Source data: Begin

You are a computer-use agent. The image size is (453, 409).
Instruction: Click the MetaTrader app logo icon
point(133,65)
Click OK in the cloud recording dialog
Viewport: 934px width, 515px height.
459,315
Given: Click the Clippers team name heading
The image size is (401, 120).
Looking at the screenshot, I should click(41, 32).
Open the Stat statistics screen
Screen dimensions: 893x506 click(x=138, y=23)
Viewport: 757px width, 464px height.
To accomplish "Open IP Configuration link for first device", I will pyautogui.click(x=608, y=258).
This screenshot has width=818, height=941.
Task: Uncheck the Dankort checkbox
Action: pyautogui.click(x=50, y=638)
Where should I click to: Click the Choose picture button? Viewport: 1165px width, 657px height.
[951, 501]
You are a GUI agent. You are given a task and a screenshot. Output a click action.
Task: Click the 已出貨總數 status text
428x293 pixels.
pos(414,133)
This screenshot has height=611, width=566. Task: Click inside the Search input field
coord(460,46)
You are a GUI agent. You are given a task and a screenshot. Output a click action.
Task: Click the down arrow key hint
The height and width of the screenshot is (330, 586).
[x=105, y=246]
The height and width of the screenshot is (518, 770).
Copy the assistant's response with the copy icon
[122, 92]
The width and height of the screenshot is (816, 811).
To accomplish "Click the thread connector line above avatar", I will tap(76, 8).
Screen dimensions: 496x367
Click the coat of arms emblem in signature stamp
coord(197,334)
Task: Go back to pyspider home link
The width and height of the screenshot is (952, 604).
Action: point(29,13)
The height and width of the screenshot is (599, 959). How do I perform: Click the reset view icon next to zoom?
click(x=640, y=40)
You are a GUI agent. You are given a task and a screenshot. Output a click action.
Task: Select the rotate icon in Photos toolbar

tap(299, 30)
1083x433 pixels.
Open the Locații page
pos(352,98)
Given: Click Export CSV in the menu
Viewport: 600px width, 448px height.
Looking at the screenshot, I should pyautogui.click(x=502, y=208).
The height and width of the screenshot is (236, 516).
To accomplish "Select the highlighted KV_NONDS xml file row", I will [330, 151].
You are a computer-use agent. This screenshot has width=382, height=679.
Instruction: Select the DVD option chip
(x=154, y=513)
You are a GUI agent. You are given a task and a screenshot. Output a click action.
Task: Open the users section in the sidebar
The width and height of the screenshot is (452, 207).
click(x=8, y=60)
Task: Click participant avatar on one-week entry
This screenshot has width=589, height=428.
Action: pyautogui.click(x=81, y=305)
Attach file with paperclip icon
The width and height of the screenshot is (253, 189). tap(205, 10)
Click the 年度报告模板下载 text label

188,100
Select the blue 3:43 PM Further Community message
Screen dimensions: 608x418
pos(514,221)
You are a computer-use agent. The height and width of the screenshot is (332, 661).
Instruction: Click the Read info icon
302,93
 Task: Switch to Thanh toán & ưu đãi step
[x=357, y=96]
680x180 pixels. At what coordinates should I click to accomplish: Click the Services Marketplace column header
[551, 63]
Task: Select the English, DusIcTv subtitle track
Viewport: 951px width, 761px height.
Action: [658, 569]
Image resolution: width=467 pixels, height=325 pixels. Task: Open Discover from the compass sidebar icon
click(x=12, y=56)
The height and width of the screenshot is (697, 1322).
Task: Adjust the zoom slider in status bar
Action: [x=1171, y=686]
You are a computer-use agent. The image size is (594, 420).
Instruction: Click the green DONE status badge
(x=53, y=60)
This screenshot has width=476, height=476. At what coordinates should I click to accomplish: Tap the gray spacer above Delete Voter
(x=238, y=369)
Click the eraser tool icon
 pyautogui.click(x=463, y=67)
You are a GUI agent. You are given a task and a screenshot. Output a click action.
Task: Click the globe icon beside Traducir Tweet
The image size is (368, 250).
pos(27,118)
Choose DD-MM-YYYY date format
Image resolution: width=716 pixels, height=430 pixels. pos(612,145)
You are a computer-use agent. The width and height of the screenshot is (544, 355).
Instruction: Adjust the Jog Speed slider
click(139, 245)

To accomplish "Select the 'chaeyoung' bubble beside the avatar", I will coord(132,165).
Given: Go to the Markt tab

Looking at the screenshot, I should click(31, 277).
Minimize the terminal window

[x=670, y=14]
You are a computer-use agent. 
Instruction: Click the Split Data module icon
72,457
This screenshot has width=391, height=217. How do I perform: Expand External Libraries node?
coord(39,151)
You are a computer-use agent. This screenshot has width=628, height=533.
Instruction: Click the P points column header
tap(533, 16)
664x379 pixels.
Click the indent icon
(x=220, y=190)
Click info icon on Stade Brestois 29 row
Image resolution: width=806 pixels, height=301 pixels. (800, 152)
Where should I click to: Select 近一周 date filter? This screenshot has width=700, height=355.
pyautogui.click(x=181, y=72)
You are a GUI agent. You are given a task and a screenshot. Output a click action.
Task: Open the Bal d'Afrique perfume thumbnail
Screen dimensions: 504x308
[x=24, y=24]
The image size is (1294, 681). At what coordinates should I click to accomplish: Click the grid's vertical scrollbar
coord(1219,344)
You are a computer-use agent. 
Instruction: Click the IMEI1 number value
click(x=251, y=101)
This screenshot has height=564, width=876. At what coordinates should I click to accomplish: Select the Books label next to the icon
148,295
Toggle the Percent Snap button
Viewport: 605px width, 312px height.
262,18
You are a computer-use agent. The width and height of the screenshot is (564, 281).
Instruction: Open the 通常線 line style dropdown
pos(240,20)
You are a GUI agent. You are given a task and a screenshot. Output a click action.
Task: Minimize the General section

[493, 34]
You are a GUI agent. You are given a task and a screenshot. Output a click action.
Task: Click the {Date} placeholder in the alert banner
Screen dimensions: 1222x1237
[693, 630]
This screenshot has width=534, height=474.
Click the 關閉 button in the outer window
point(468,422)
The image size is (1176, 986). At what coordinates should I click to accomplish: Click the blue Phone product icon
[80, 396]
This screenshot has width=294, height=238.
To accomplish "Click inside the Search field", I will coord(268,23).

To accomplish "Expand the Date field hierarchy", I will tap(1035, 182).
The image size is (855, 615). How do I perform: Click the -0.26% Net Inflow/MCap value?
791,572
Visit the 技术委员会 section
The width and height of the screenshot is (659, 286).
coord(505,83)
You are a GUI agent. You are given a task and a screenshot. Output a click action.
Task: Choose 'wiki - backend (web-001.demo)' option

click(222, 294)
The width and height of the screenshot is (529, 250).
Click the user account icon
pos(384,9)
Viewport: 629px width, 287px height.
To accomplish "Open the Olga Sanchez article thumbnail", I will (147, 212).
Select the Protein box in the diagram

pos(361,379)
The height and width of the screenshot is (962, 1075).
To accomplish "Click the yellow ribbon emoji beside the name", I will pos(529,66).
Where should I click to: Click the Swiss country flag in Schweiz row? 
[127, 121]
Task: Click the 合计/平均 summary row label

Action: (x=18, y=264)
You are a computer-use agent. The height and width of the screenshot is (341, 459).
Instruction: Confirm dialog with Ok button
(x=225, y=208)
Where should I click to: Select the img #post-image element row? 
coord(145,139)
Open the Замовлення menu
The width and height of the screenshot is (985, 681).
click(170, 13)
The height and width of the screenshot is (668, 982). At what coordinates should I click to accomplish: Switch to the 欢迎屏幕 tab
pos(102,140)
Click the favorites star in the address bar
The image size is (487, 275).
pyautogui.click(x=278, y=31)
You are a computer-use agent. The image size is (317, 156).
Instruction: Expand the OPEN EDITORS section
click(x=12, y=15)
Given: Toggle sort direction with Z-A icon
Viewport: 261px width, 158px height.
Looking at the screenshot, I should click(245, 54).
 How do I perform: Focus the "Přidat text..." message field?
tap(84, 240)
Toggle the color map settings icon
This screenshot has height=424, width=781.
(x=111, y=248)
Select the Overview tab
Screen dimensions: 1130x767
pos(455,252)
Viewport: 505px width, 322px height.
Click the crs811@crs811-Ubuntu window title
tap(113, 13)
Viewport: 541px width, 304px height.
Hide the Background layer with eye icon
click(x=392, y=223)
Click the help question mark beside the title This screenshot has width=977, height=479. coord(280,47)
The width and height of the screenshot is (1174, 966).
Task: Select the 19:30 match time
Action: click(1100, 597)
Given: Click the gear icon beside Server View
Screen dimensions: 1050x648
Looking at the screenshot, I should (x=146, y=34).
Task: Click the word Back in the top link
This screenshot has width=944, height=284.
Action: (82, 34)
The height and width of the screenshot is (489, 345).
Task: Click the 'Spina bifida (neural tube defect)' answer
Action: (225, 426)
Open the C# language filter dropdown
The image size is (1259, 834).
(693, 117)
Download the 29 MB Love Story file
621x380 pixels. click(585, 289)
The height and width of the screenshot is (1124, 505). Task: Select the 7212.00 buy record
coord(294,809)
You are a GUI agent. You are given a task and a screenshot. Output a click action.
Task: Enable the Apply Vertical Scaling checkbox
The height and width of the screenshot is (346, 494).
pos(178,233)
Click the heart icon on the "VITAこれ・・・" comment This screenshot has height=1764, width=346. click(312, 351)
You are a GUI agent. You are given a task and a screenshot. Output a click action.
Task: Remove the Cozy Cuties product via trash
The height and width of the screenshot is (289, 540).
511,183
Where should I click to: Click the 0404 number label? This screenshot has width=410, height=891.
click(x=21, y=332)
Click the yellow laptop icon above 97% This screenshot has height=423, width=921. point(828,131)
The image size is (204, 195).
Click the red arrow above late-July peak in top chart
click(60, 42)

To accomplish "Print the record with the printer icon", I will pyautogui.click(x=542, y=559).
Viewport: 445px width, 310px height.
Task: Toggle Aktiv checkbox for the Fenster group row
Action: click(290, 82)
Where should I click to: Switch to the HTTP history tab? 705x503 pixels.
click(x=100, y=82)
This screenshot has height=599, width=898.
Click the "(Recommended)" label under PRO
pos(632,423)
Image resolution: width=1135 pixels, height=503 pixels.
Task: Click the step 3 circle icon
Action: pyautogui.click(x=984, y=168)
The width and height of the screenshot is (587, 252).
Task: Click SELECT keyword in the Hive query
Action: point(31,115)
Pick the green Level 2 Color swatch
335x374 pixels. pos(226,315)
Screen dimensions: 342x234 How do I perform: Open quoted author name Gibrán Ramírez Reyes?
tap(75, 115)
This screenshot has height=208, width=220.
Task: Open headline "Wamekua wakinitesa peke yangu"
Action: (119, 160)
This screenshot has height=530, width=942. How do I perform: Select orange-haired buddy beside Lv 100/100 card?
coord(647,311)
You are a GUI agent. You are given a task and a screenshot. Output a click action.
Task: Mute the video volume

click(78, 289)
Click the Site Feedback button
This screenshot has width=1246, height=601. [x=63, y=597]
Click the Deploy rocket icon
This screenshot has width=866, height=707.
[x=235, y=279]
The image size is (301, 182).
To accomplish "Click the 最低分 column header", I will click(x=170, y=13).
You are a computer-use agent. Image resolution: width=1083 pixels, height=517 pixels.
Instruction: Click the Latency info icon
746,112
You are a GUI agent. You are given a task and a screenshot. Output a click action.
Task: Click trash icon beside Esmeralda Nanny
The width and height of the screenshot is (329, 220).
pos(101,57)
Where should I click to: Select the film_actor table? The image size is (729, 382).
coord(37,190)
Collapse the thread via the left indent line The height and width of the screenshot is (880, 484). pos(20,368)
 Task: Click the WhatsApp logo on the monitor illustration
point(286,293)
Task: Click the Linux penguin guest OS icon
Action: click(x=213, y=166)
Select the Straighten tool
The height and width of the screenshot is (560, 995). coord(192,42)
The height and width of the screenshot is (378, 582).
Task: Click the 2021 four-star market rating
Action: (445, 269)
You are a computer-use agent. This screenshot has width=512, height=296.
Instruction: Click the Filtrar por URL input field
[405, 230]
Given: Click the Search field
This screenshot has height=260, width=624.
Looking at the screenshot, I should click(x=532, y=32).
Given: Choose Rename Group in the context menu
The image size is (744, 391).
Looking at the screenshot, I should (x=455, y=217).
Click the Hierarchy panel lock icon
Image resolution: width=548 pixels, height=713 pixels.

Source data: End

■ Work request: Reproduce the records above line by line, without any change, up to and including the line that holds "Given: Click the Clippers team name heading".

■ Result:
You are a computer-use agent. The image size is (453, 409).
Instruction: Click the MetaTrader app logo icon
point(133,65)
Click OK in the cloud recording dialog
Viewport: 934px width, 515px height.
459,315
Given: Click the Clippers team name heading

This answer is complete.